Strada Education Foundation
- Formerly: Strada Education Network
- Type: Nonprofit organization
- Industry: Education
- Headquarters: Indianapolis, Indiana
- Key people: Stephen Moret (CEO);
- Website: strada.org

= Strada Education Foundation =

American nonprofit organization

Strada Education Foundation is an American nonprofit organization focused on strengthening connections between education and employment. The organization conducts research into what American adults value about postsecondary education, makes investments in companies with similar missions, and awards grants to organizations working to achieve the same goal (improving the paths between education and work). This includes grants for education and training programs at four-year universities and community colleges. Strada's headquarters is in Indianapolis, Indiana, and the nonprofit has an additional office in Washington, D.C.

==History==
Before 2017, Strada Education Foundation was formerly known as United Student Aid Funds, and was a guarantor of student loans. In December 2016, the organization stopped operating in this area, offloading its guarantor business to Great Lakes Higher Education Corp.' In March 2017, United Student Aid Funds changed its name to Strada Education Network.
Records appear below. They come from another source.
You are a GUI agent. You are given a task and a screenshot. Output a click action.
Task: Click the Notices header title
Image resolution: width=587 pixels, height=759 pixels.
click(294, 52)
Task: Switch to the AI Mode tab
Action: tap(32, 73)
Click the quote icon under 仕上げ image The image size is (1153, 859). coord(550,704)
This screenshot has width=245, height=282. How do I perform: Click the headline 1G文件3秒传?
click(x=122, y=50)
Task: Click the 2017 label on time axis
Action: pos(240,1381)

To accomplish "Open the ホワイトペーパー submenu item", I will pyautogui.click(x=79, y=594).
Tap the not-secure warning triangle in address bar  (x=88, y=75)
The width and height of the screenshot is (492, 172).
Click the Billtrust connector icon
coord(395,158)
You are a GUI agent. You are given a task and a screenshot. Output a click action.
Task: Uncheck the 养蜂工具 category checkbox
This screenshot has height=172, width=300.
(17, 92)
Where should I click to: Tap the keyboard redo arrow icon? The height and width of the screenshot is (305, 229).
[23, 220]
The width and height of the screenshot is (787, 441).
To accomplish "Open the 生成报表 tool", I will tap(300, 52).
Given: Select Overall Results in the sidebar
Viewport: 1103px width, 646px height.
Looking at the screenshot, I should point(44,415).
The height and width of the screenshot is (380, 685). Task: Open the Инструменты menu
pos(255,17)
By 2019, the nonprofit had acquired four organizations to help its mission:

- Council for Adult and Experiential Learning (CAEL): an organization that provides adult career advising and other services
- Education at Work: provides paid work opportunities for college students
- InsideTrack: provides student coaching services
- Roadtrip Nation: a program and website featuring interviews from a wide range of people with the purpose of providing career advice
The State Opportunity Index was released in April of 2024. The report finds that states excel in affordability and outcome tracking but lag in career coaching, work-based learning, and employer alignment. It urges better collaboration to improve job outcomes, highlighting that internships and coaching reduce underemployment. Experts hope it drives policy changes for workforce readiness.

In 2021, the Strada Education Network formed a partnership with 28 historically Black colleges and universities (HBCUs). The partnership focuses on leadership development, scholarships, and financial support to defray the costs of internships, and building professional networks to help students begin their careers or explore graduate school options. Strada funded the partnership with a $25 million grant.

Also in 2021, Strada hired Stephen Moret, who was credited with landing Amazon’s HQ2 in Northern Virginia and the Washington D.C. area was hired as the new CEO.

In 2022, Strada and the Taskforce on Higher Education and Opportunity awarded grants to 15 colleges and universities to fund projects to improve post-graduation outcomes for students from underrepresented racial and ethnic backgrounds; students who are low-income or first-generation; and students who have transferred or are working while at school. The different projects included expanding career services and support, incorporating career preparation into curricula, and improving student job outcomes. The University of Texas System used its grant to pilot a program to add micro credentials focused on workplace skills into a four-year curriculum.

Later in 2022, Strada presented ten community colleges with grants through the Strada Education Network’s Employer and Community College Partnership Challenge. This challenge supports employer partnerships that connect students with in-demand employment opportunities to strengthen regional economies.

In 2023, Strada Education Network was rebranded as Strada Education Foundation. In December 2023, Techstars announced it would relaunch the Techstars Workforce Development Accelerator. Strada Education Foundation returned as a partner to the program, and World Education Services joined as a new partner [20] [21]. The 13-week accelerator program is for “mission-driven startups that maximize human potential through work, education, and economic mobility solutions.”

In 2024, a Strada report named “Talent Disrupted” found that 52% of recent grads are underemployed, with 45% still so after a decade. First jobs shape long-term success, with STEM majors and internships reducing underemployment. It urges more paid internships, career coaching, and access to high-wage fields.